8. De rechtbank is van oordeel dat de staatssecretaris onzorgvuldig heeft gehandeld door het videomateriaal niet te bekijken voorafgaand aan het nemen van de bestreden besluiten, terwijl dat videobestand niet alleen wél in het bezit van de staatssecretaris was, maar partijen ook contact met elkaar hebben gehad over dat het videomateriaal over de doop door eisers nog apart zou worden aangeleverd. De staatssecretaris wist dus ook van het bestaan van het videomateriaal. Hoewel er onzorgvuldig is gehandeld door de staatssecretaris, zal de rechtbank het bestreden besluit hierom niet vernietigen. De rechtbank zal het gebrek in de besluitvorming passeren door toepassing te geven aan
artikel 6:22 van de Awb. De rechtbank overweegt daartoe dat het gaat om kort videomateriaal van ongeveer 20 seconden waarop de niet ter discussie staande doop(viering) van eisers te zien is. Als eisers met het videomateriaal bedoeld hebben meer te willen laten zien dan hun doop(viering), dan had het op hun weg gelegen om in de zienswijze of op zijn minst in de latere communicatie met de staatssecretaris over het aanleveren van het videobestand, concreet aan te geven waarom het videobestand (nog meer) relevant is voor hun gestelde bekering. Dat hebben eisers echter niet gedaan. Eisers hebben niet beschreven waarom het videomateriaal voor hun asielrelaas relevant zou zijn, anders dan dat de doop(viering) van eisers hierop te zien is.
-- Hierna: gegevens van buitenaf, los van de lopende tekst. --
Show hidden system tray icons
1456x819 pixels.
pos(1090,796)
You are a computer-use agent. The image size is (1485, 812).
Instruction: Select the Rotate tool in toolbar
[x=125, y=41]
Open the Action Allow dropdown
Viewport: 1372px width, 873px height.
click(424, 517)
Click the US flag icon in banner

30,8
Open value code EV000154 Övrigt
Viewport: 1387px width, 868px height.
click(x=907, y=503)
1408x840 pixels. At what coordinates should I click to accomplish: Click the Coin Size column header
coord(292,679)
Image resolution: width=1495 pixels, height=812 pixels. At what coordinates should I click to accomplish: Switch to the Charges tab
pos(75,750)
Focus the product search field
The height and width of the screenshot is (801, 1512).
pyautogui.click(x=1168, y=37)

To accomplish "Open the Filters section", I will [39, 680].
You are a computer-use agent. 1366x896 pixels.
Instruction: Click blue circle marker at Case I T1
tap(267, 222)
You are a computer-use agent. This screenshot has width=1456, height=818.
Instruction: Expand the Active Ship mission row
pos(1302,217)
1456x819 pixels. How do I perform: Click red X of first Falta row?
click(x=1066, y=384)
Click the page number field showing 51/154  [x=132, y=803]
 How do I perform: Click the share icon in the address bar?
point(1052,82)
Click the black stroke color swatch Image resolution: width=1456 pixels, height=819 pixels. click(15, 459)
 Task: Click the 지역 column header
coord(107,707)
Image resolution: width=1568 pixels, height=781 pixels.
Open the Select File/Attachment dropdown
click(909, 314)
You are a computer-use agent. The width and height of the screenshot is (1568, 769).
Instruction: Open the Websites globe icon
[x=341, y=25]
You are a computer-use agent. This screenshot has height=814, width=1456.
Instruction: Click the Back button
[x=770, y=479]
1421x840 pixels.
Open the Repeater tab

Element twee: eisers hebben zich bekeerd (geloofsgroei)
9. Als het gaat om de toetsing door de staatssecretaris aan element twee (geloofsgroei), stellen eisers zich op het standpunt dat ondanks dat eisers een aanzienlijk gehoor hebben gehad, door de staatssecretaris in de bestreden besluiten nauwelijks gemotiveerd op hun verklaringen wordt ingegaan. Er lag bij de beoordeling teveel nadruk op wat nieuw zou zijn ten opzichte van zijn derde asielprocedure, terwijl de staatssecretaris heeft miskend dat eisers inmiddels beschikken over voldoende compensatiemogelijkheden die eventuele tekortkomingen in hun motieven voor en het proces van bekering kunnen compenseren. Ook is er volgens eisers onvoldoende aandacht geweest voor de mogelijkheid dat nieuwe ontwikkelingen en verklaringen een ander licht werpen op wat er door hen in de vorige procedure is verklaard. De staatssecretaris had de nieuwe bevindingen en feiten moeten beoordelen in samenhang met wat er in de vorige procedures over bekering is aangevoerd. Daartoe verwijzen eisers naar de uitspraak van de Afdeling van 28 september 2022 [3] .
9.1.
Verder verwijzen eisers naar het grote aantal documenten dat zij hebben overgelegd ter staving van hun bekering/geloofsgroei. Daarvan heeft de staatssecretaris ontoereikend gemotiveerd waarom deze documenten geen inzage zouden geven in de ontwikkeling van het geloof van eisers. Eisers hebben, in tegensteling tot wat de staatssecretaris aanneemt, wel degelijk overtuigende verklaringen hierover afgelegd.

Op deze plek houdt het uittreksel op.